No, Twilight knew exactly what was missing. It's one thing to watch a Pop-tart cat fart rainbows, it's another to MAKE a Pop-tart cat fart rainbows. Of all the things Twilight felt she couldn't do on the series of tubes that is the internet, the one thing she felt she was powerless at was contribution. The want to fit in with the crowd, the want to be known, the want to do something rather than nothing.
And she was at a loss.
What could she do? Twilight didn't have a camera, nor was she willing enough to leave her seat to fetch one. She had no faith in video games, they were just ways to distract one from the real problem that is life and its cruel chains of torment and everlasting imprisonment. Out of the many different ways Twilight could contribute to the vast population of those who browse the internet, Twilight couldn't find one thing she was somewhat experienced at, nothing to show off, absolutely nothing...
And then Twilight found fanfiction.
Fanfiction was fairly simple: over time, individuals become a devoted fan of some form of pop culture (Television show, video game, etc., etc.) and want to voice their ideas and opinions on the subject, or they just want to write out their headcanon and claim it to be legitimate. The more Twilight searched, the more she found. Including a particular website whose name will be redacted in order to fit the criteria of submittable stories on said website.
Twilight noted with concern that she was nowhere near as shocked as expected to the fact that there was an entire website dedicated to writing sappy second-person love stories and the terrible original character algorithm of I'm-the-god-of-the-universe-now-have-my-babies revolving all around her general lifestyle.
She blinked once. Then again.
Yet for some reason, she didn't find it at all surprising. It was fiction, after all.

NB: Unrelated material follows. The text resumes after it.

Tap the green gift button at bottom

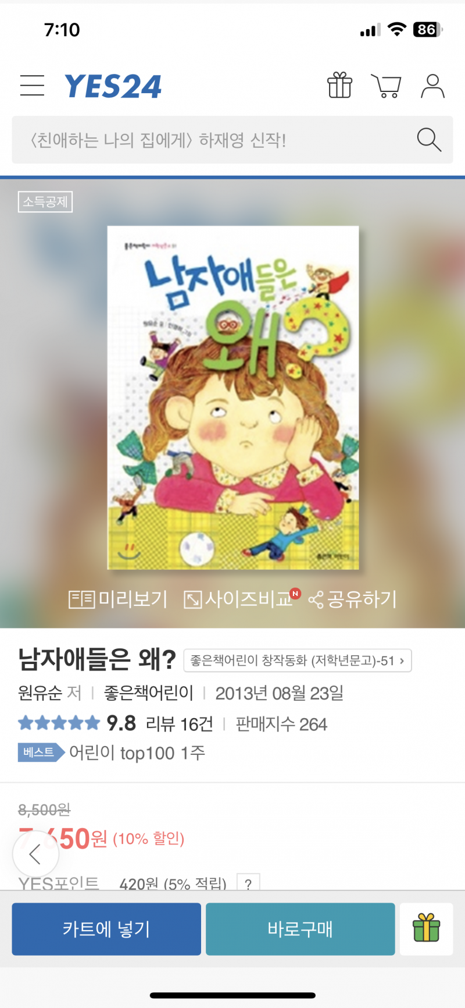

In the end, she shrugged and continued on the exploration of this uncharted territory.
And explore she did.
The first thing Twilight wanted to read was something good. So, of course, searching stories in the 'Romance' section, making 'OC' as the mainest of characters, and putting the rating to 'Mature' was the best idea.
She liked what she saw.
Heroic acts of bravery, resulting in a committed relationship with a canon pony, led by an almighty black and red alicorn who controls the power of the multiverse (and is over nine-thousand times stronger than the Princesses combined) was an idea that just got Twilight really going.
What she didn't understand was the hate they were receiving.
Of the many she read, everyone claimed that their character was some guy named 'Gary Stu' when their name in the story was obviously 'Shadow Vortex.' Twilight thought the ability to have amazing powers like Shadow Vortex was, in short, badass.
So, the obvious course of action is to find out what the readers enjoy.
After hours of searching for the little 'statistics' button at the bottom of the page, Twilight discovered one of the most highly 'favorite-ed' story on the website. Hilariously enough, it was a story about a very young Rainbow Dash being discovered by a 'human' (whatever that was). Over time, as she got older, the human was having fatherly problems and felt it completely necessary to keep the technicolor pony away from the outside world because "The government will take her away!" When they'd actually compliment on how good of a cosplay it is, throw their half drank beer in the trash, or both.
Twilight didn't enjoy it, that's for sure. Rather than enjoying it for what it was, she looked at the story at a logical standpoint and found many loopholes. Including (but not limited to): "How would he be able to get the money from his dead-end job?" Or, "How does nobody notice when she flies around the park and stuff?"
So, Twilight looked at her options.
Either go down her own path of her original character's righteous power, or give the masses what they want and create a sappy, illogical story about edgy characters and their little grey ball that they call 'home.'
In the end, Twilight said "Screw it," and decided to go down the former path.